화학공학소재연구정보센터
Langmuir, Vol.24, No.22, 13084-13095, 2008
Arraying Heterotypic Single Cells on Photoactivatable Cell-Culturing Substrates
This article describes a photochemical method for the site-selective assembly of heterotypic cells on a glass substrate modified with a silane coupling agent having a caged functional group. Silane coupling agents having a carboxyl (COOH), amino (NH2), hydroxyl (OH), or thiol (SH) group protected by a photocleavable 2-nitrobenzyl group were synthesized to modify the surfaces of glass coverslips. The caged substrates were first coated by the adsorption of a blocking agent, bovine serum albumin (BSA), to make the entire surface non-cell-adhesive and then irradiated at 365 nm under a standard fluorescence microscope. The photocleavage reaction on the surface was followed by contact angle measurements and X-ray photoelectron spectroscopy. When COS7, NIH3T3, and HEK293 cells were seeded onto these substrates in a serum-free medium, the cells adhered selectively and efficiently to the irradiated regions on the caged NH2 Substrate, whereas the other caged COOH, SH, and OH substrates were nonphotoactivatable for cell adhesion.

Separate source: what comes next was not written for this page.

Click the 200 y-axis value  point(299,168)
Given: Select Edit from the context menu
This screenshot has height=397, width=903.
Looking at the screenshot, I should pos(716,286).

Qualitative and quantitative analysis of BSA adsorbed to the uncaged substrates revealed that this highly efficient photoactivation on the caged NH2 substrate arose because of the following reasons: (i) upon photoactivation, BSA adsorbed in advance on the 2-nitrobenzyl groups was readsorbed onto the uncaged functional groups and (ii) BSA readsorbed onto the NH2 groups became unable to passivate the surface against cell adhesion whereas BSA on the other groups still had normal passivating activity. It was also demonstrated that heterotypic single COS7, NIH3T3, and HEK293 cells were positioned at any desired arrangement on the caged NH2 substrate by repeating the UV irradiation at optimized array spot sizes and cell seeding in optimized cell concentrations. The present method will be particularly useful in studying the dynamic processes of cell-cell interactions at a single-cell level.